Однажды Ганька не вытерпел и вмешался в разговор взрослых. Как-то Андрей Чубатов рассказал, что во время войны побывал он в Турции и повидал Арарат. Ганька же верил, что был когда-то на свете всемирный потоп, от которого спасся один лишь Ной в своем ковчеге, потому и спросил он, стоит ли еще на вершине святой горы Ноев ковчег.
– Ноев ковчег? – переспросил Чубатов и вдруг разразился безудержным смехом: – Эх ты, зеленая ягодка! Веришь, чудак, в поповскую брехню, а еще красный партизан. Пороть тебя некому…
Ганька с обидой и недоумением уставился на Чубатова. Но тут за него неожиданно вступился госпитальный печник и столяр Ефим Полуэктов. Он прикрикнул на Чубатова:
– Зря, казак, зубы над парнем скалишь! Ты и сам недалеко от него ушел. Тоже медный крест на вороге носишь.
– Это ты меня здорово поддел, товарищ Полуэктов, – согласился, краснея, Чубатов. – Верно, ношу я крестик. Только не медный, а серебряный. Мне его покойная мать на шею надела, когда на ту войну провожала. Не шибко я и верю в него, а ношу. Вреда от него не будет, а насчет пользы не нам судить.
– Вот то-то и оно! – усмехнулся в усы Полуэктов. – Над парнем смеешься, а сам тоже с богом хитришь и двурушничаешь. Я тебя не осуждаю. Да и с какой стати осуждать буду, если я тоже вроде тебя. Как случится туго, так и вспоминаю про бога, слабость характера показываю. Под Убиенной вон все молитвы перечитал, какие только знаю.
На этом все бы и кончилось, если бы не Семиколенко, дюжий дядька в расстегнутой бязевой рубахе, с рукой на перевязи. Он презрительно бросил Полуэктову:
– Какой же ты после этого, Ефим, партизан? С оглядкой на господа бога свободу не завоюешь. Бог – он, как и попы, против свободы для бедных. Он за старые порядки стоит.
– Брось ты, Семиколенко, трепаться! – возмутился Полуэктов. – И как у тебя язык поворачивается такие слова говорить? Бог, он молчит, а потом возьмет да и все сразу припомнит.
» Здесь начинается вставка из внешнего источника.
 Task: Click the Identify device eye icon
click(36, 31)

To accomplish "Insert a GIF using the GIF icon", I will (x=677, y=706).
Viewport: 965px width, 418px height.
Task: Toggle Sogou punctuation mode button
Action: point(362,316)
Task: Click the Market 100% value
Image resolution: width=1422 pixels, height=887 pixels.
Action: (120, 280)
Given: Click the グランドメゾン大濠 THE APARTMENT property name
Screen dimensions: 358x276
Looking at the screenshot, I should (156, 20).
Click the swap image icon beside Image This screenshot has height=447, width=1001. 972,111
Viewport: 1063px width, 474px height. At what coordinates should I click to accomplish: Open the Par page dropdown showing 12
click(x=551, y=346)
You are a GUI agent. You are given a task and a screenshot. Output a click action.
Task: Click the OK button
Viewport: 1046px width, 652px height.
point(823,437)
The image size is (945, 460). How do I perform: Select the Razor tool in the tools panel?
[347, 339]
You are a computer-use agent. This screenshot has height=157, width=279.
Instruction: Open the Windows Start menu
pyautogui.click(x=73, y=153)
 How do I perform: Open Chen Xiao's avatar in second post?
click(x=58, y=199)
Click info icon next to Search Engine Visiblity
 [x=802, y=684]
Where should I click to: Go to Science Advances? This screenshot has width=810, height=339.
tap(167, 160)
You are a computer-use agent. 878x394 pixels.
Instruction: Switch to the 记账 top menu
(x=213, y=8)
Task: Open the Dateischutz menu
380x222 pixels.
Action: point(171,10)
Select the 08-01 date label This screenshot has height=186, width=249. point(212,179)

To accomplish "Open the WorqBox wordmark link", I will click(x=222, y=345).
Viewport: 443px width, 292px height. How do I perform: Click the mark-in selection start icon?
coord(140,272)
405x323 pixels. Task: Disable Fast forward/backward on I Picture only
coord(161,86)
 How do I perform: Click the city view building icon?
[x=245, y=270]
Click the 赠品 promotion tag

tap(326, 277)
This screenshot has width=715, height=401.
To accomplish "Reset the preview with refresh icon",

На это Семиколенко с дерзким смешком ответил:
– Ничего не припомнит. Наказать ему меня никак невозможно.
– Это почему же?
– А потому, что его нет и сроду не было. Его на нашу беду попы да буржуи выдумали. Тысячи лет пугали богом нас, грешных, чтобы на нашей шее ездить.
– Ну, пошел молоть! – огорченно махнул рукой, раздувая усы, Полуэктов. – Слушать тебя тошно, безбожник ты этакий.
– Не любо, так не слушай. Никто тебя силком не принуждает. А только я голову на отрез дам, что бога нет. И никто мне не докажет, что я ошибаюсь.
Впервые в жизни Ганька видел человека, который не признавал бога и во всеуслышание заявлял об этом. От такого кощунства у него мороз пробежал по коже. С испугом и удивлением глядя на рыжего самоуверенного приискателя, он жалел его, как заведомо обрекающего себя на вечные муки в аду. Зажмурясь и содрогаясь, ждал он, что грянет гром и карающая молния испепелит несчастного безбожника. Но Семиколенко стоял как ни в чем не бывало и посмеивался, не испытывая ни страха, ни угрызения совести.
С тех пор Ганька с острым любопытством приглядывался к Семиколенко, прислушивался к его словам. Непонятным и недобрым человеком казался ему добродушный и доброжелательный к людям здоровяк приискатель.
И когда Семиколенко поправился и уезжал в свой полк, Ганька даже не захотел к нему подойти и проститься.
3
Наступил август с обильными росами, с вечерними и утренними туманами. В тайге созревали ягоды, под каждым деревом вылезали из прошлогодней листвы грибы.